Data provided:
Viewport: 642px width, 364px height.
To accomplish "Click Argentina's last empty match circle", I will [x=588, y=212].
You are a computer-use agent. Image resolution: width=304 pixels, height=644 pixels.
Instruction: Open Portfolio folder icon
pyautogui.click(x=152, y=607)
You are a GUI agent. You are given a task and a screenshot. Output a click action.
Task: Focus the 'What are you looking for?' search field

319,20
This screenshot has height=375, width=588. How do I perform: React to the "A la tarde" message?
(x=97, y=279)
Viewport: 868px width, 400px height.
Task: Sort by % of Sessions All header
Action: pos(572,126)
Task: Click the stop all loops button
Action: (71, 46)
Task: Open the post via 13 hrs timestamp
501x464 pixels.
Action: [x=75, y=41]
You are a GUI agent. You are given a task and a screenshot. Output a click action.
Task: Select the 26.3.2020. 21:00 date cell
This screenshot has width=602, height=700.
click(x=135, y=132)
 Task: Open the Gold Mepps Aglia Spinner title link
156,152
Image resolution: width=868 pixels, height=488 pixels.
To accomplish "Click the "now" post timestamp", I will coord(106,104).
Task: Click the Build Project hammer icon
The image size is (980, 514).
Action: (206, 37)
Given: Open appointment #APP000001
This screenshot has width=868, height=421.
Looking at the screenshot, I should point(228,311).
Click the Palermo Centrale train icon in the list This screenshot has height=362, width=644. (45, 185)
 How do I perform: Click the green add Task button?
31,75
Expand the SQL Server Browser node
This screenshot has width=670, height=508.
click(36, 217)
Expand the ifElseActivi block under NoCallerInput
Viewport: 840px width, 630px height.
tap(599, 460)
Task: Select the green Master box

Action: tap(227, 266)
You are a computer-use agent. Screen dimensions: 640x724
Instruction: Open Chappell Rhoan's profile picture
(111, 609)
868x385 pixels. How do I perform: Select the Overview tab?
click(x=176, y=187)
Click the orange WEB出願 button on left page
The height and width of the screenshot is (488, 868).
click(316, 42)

Work item:
Exactly as shown above, return every record.

Exercise response:
Viewport: 642px width, 364px height.
To accomplish "Click Argentina's last empty match circle", I will [x=588, y=212].
You are a computer-use agent. Image resolution: width=304 pixels, height=644 pixels.
Instruction: Open Portfolio folder icon
pyautogui.click(x=152, y=607)
You are a GUI agent. You are given a task and a screenshot. Output a click action.
Task: Focus the 'What are you looking for?' search field

319,20
This screenshot has height=375, width=588. How do I perform: React to the "A la tarde" message?
(x=97, y=279)
Viewport: 868px width, 400px height.
Task: Sort by % of Sessions All header
Action: pos(572,126)
Task: Click the stop all loops button
Action: (71, 46)
Task: Open the post via 13 hrs timestamp
501x464 pixels.
Action: [x=75, y=41]
You are a GUI agent. You are given a task and a screenshot. Output a click action.
Task: Select the 26.3.2020. 21:00 date cell
This screenshot has width=602, height=700.
click(x=135, y=132)
 Task: Open the Gold Mepps Aglia Spinner title link
156,152
Image resolution: width=868 pixels, height=488 pixels.
To accomplish "Click the "now" post timestamp", I will coord(106,104).
Task: Click the Build Project hammer icon
The image size is (980, 514).
Action: (206, 37)
Given: Open appointment #APP000001
This screenshot has width=868, height=421.
Looking at the screenshot, I should point(228,311).
Click the Palermo Centrale train icon in the list This screenshot has height=362, width=644. (45, 185)
 How do I perform: Click the green add Task button?
31,75
Expand the SQL Server Browser node
This screenshot has width=670, height=508.
click(36, 217)
Expand the ifElseActivi block under NoCallerInput
Viewport: 840px width, 630px height.
tap(599, 460)
Task: Select the green Master box

Action: tap(227, 266)
You are a computer-use agent. Screen dimensions: 640x724
Instruction: Open Chappell Rhoan's profile picture
(111, 609)
868x385 pixels. How do I perform: Select the Overview tab?
click(x=176, y=187)
Click the orange WEB出願 button on left page
The height and width of the screenshot is (488, 868).
click(316, 42)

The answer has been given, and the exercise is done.